Democrats flipped the House of Representatives and gained several governorships, while Republicans maintained their hold on the Senate.

With a majority in the House, Democrats can now use subpoena power to make many details of the investigation into the 2016 presidential election public. This also means that Adam Schiff (D-CA) is now chair of the House Intelligence Committee. The committee’s investigation ended in conflict, with the Republicans and Democrats disagreeing on whether they found evidence of Russian influence in the election. While the committee has not explicitly said whether it plans to reopen its investigation into election interference, there are “many additional questions they would like to answer,” according to NBC.  

On MSNBC, Schiff said that the committee plans “to look at the work that we were able to do,” while also looking “at the work that the GOP obstructed.”

The Democratic majority could have their work cut out for them, as then-Attorney General Jeff Sessions stepped down at Trump’s request the Wednesday after the midterms. Sessions’ Chief of Staff, Matthew Whitaker, became the acting Attorney General and therefore gained control of Special Counsel Robert Mueller’s investigation.  

Whitaker’s ascension to the position of Attorney General soon attracted controversy, though, due to his repeated criticism of the Mueller investigation. This prompted Schiff to tweet that “the Mueller investigation and the independence of the DOJ must be protected.”

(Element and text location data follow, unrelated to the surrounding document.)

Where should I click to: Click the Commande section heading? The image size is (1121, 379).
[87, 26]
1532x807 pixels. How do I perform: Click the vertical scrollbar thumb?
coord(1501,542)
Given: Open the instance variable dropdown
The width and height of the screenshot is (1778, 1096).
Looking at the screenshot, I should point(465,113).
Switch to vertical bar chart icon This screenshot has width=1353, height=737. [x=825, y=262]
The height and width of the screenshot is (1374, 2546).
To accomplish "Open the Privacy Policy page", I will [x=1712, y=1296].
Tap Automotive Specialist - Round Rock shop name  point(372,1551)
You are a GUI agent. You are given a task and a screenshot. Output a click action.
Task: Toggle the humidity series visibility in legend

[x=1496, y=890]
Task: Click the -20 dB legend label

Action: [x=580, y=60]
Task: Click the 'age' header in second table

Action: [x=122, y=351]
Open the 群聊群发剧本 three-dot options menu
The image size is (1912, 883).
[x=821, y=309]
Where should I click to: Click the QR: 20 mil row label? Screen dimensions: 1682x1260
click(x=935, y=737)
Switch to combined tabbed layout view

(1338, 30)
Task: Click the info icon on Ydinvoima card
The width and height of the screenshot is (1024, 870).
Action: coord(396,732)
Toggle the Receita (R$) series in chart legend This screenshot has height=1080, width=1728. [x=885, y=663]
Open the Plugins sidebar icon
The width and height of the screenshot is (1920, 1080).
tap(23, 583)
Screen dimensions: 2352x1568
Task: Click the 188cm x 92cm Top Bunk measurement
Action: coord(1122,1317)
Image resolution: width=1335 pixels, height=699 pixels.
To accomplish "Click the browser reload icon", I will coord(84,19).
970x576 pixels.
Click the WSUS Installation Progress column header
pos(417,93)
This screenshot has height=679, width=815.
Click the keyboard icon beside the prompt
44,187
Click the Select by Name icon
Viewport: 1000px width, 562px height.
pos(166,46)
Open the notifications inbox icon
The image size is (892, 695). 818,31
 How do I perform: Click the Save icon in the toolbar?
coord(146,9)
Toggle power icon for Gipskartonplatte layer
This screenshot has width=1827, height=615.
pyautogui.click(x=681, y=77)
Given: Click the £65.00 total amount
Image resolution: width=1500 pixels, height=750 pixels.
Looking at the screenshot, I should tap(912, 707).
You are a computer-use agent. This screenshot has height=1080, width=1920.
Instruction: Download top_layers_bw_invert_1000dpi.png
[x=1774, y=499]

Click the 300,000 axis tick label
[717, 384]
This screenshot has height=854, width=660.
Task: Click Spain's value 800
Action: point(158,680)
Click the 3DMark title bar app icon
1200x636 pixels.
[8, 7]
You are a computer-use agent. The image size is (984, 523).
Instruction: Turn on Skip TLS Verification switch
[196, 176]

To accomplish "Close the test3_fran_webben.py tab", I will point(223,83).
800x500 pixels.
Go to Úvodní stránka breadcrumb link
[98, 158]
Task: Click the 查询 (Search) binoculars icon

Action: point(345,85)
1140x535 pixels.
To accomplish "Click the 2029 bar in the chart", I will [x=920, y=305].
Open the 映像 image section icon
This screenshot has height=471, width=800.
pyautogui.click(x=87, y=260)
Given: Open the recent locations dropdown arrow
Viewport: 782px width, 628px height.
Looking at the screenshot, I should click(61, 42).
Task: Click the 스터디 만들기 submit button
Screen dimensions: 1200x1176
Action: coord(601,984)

The Democratic majority will not take hold until January, allowing Trump to take advantage of Congress’s lame duck session.

In terms of the Senate, Republicans held their majority, meaning that the GOP has an advantage in confirmation hearings and, should they happen, impeachment trials. While the GOP was expected to keep control of the Senate, there were still some surprises. Democrat Kyrsten Sinema won Arizona’s Senate race, flipping a seat that had been held by the GOP for 24 years.

The midterm results broke some records as well. At least 100 women will be in the House come January, beating the previous number of 85. Sharice Davids of Kansas and Deb Haaland of New Mexico will become the first Native American women in Congress. Michigan’s Rashida Tlaib and Minnesota’s Ilhan Oman will become the first Muslim women in Congress. Representative Jared Polis (D-CO) will be the first openly gay governor in America.  

What caught most people’s attention on election day was the Texas Senate race between Democrat Beto O’Rourke and Republican incumbent Ted Cruz. Despite his victory, Cruz won by less than three percentage points. That narrow margin came as a surprise to many.  Texas has long been a Republican stronghold, and Cruz’s victory seemed like a given. O’Rourke’s strategy of visiting all 254 Texas counties and talking about issues that could unite the right and left narrowed the gap, though.

According to Axios, CNN exit polls found that native Texans actually preferred O’Rourke to Cruz. This close race has Democrats studying O’Rourke’s unconventional campaign strategy for possible future application and has Republicans worried about how the electorate has changed.

Regardless of one’s political affiliation, it is clear that the 2018 results are important in both the short and long term. These results will not only affect the Trump Administration but could change how campaigns are run in the future and lead to further changes in the composition of Congress.

The end of the midterms also means that most, if not all, politicians are now looking forward to 2020.